I left Peninsula later than I expected, which isn’t really surprising since there was good conversation with old friends, as well as scrambled eggs with fresh morels, to keep me behind. It was still raining when I eventually did make it back onto the road, and the rain continued to fall heavily as I drove past Lake Eerie on I-90.
My goal for the day was the city of Bradford, located just outside of the Allegheny National Forest in Pennsylvania, where I would be staying with my friend Kim and her family. I hadn’t seen Kim for a good 24 years or so, so I was interested to see what it would be like to see her again, and to meet her family for the first time. As Kim said, “My daughter is totally fascinated by this strange guy from my past who’s showing up out of nowhere on his drive across the country.” As it turned out, things clicked right into place, just as if Kim and I had last seen each other only a couple of weeks ago. There was a lot of catching up and gossip, and a lot of great conversation as Kim and her husband filled me in on Bradford and the surrounding area. That night I slept in Kim’s son’s room, which he very kindly (and perhaps involuntarily?) vacated for my visit. There was a really cool rock collection on the table next to the bed, a signed skateboarding poster on the wall, a Star Wars bedspread, and a universe of glow-in-the-dark stars above me once the lights were out. I had the sneaking suspicion that somehow I had become fourteen years old again.
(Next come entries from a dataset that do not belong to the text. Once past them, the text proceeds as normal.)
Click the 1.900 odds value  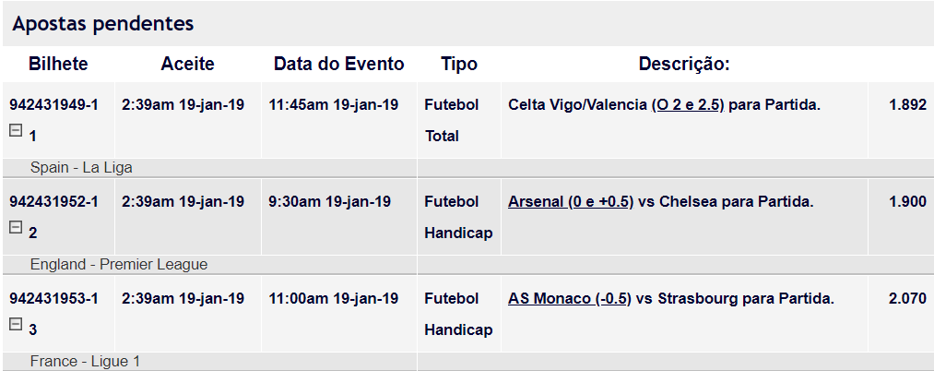click(x=908, y=201)
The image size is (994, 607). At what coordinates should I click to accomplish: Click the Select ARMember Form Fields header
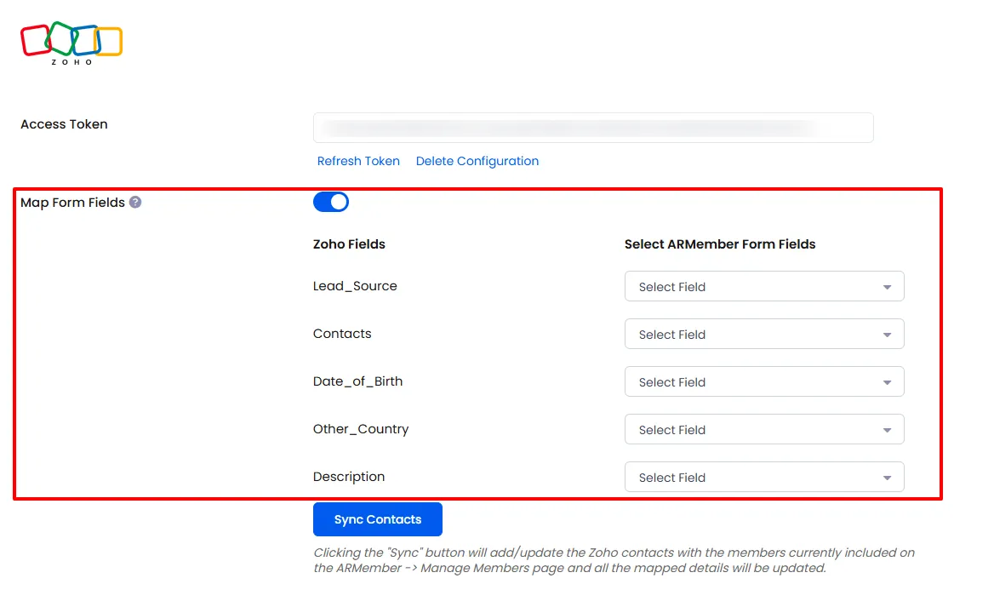click(x=719, y=244)
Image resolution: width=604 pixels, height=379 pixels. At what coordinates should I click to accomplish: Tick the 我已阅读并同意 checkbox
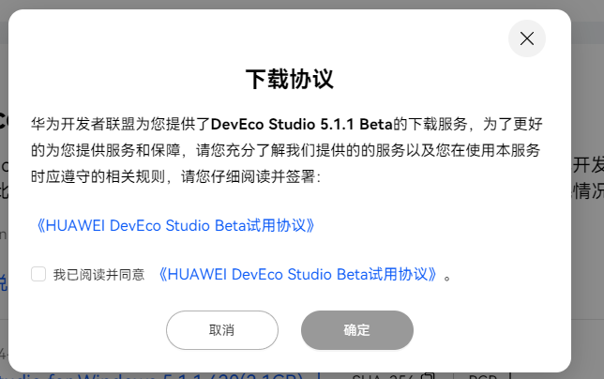38,274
Bradford was an oil boomtown during the Pennsylvania oil rush
of the late 19th
century, and the oldest continuously operating oil refinery in the United States — an American Refining Group refinery that celebrated its 125th
anniversary in 2006 — is still in operation on the north end of town. Because of the abundance of good oil coming out of the ground in the Bradford area, it attracted the interest of early auto manufacturers, and Holley — the famous manufacturer of performance carburetors — got its start here. In fact, according to Kim’s husband, one apocryphal story has it that when Henry Ford was deciding where to base his assembly line, Holley suggest Bradford, but Ford ultimately decided to remain in Detroit, thus deciding once and for all the geographic fate of American manufacturing.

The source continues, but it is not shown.